Taggart told heartwire if the researchers could not perform the analysis in the way he suggested "they shouldn't be making those conclusions."
No Benefits of off-Pump CABG Seen in Any Other Subgroups
Pagano and colleagues also performed a number of subgroup analyses. For those with renal dysfunction, there were too few events to determine whether there was any advantage of one operative procedure over the other. But for those with a previous neurological disorder, who tended to have worse outcomes whichever form of surgery they underwent, "the disadvantage of off-pump did not disappear," he pointed out.
The researchers also went on to pool the results of all other known randomized trial data on this subject in which patients were followed up for at least one year, including the ROOBY trial. These pooled data were remarkably similar to the new UK findings, said Pagano, with a 34% increased risk of in-hospital mortality and a 28% higher risk of mid-term death with off-pump surgery compared with on-pump CABG. "This is where we sit. We are in line with these randomized trials," he observed.
Let's Agree to Disagree
Further discussion after the presentation centered on the fact that off-pump CABG "is a whole family of approaches," according to one attendee, who added to Pagano, "You have not defined your primary variable correctly, and therefore the whole study carries a major flaw."
Pagano said they would have to agree to disagree. "There are no data about the type of off-pump surgeries on survival. While I accept there are many ways of doing OP-CAB, we still don't know the long-term safety, and the purpose of this trial was to generate some reflection."
Meanwhile Dr Teresa Kieser (University of Calgary, AB) said she wondered whether some of the findings could have be driven by graft failure and therefore whether an assessment by the use or lack of use of certain graft assessment techniques would have provided further information.
"We cannot answer this question, since we don't have the data available," said Pagano. "There may be centers and techniques and ways to make sure [off-pump CABG] is safe, but what we are saying here is that actually that's not been tested yet and there are no answers. I wouldn't like to speculate on data I haven't got."

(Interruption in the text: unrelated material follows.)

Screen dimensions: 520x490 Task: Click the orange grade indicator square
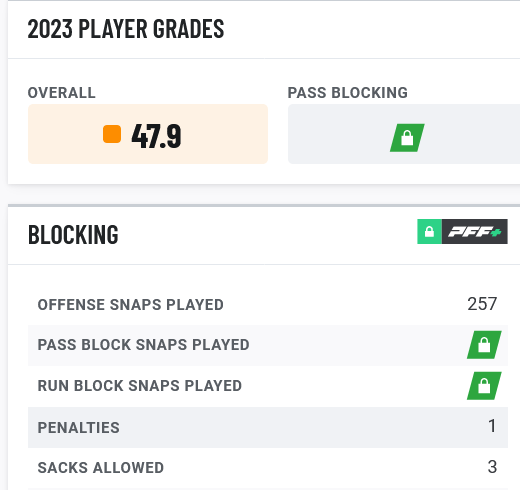[112, 134]
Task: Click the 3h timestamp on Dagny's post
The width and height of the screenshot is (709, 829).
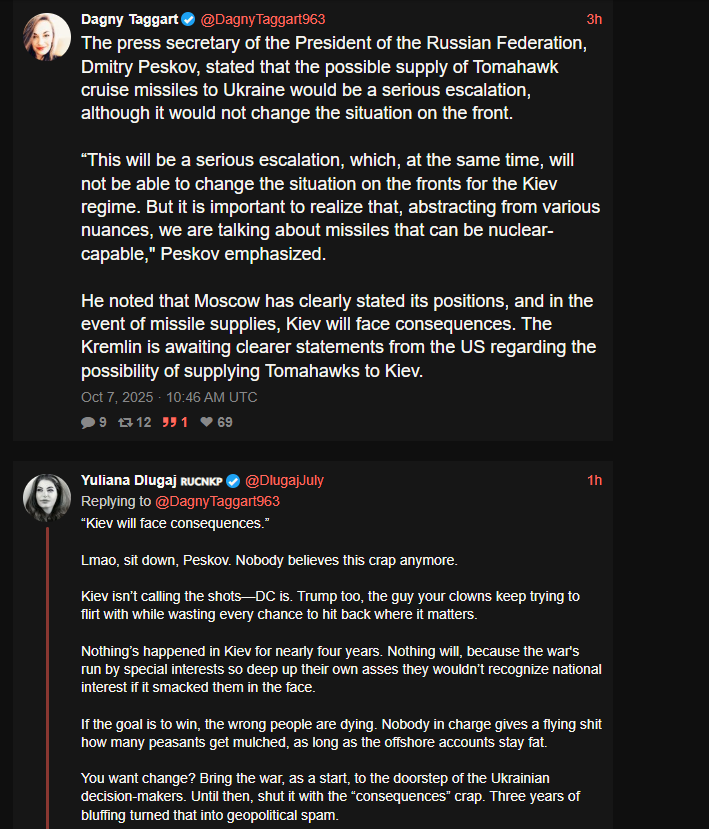Action: [594, 19]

Off-Pump CABG the Norm in Some Asian Centers
As an interesting aside, Pepper told heartwire that in some countries, particularly in Asia, there is an economic advantage to using off-pump CABG.

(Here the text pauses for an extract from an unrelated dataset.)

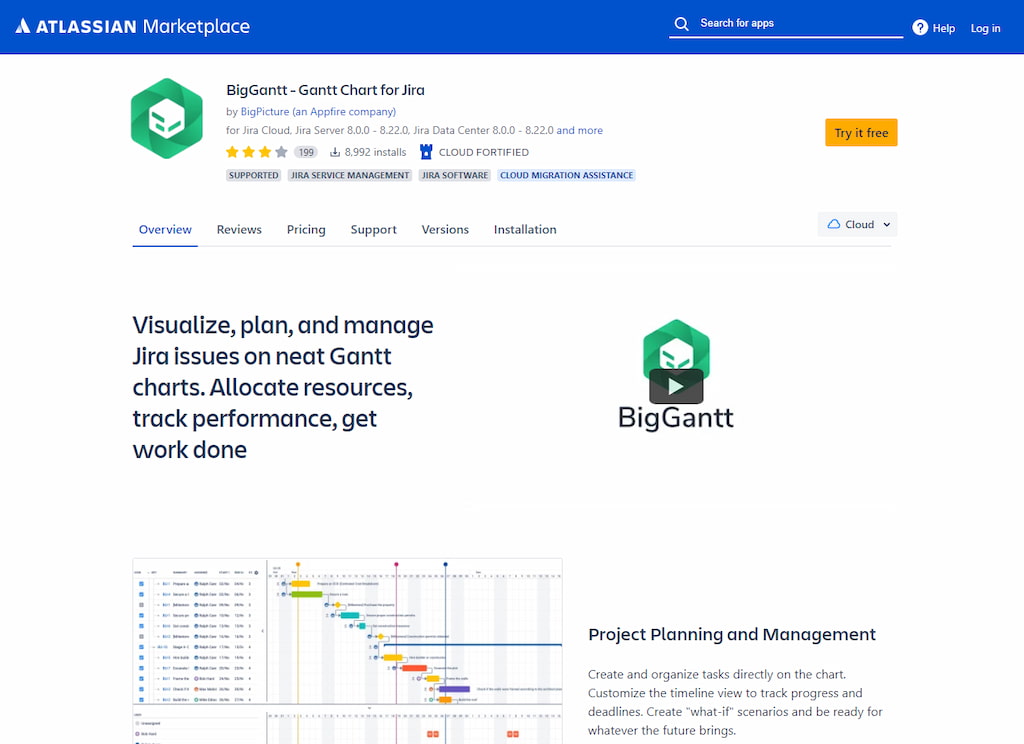Play the BigGantt promo video
The height and width of the screenshot is (744, 1024).
678,386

"There, it is significantly cheaper to use off-pump, and so you will find in, for example, Delhi, Chennai, or Mumbai--the big Indian centers--very large numbers of patients being done off-pump because it's economically sensible. They are very talented surgeons, and they can get comparable results. It's a different economic climate from Europe," he explained.
Asked whether he thought Asian centers would reconsider their high use of off-pump CABG if it is ultimately shown to have no advantage over on-pump CABG or even to have worse outcomes, he commented, "I don't know! Probably not; we'll have to wait and see."
Pagano reports no conflicts of interest. Pagano reports no conflicts of interest.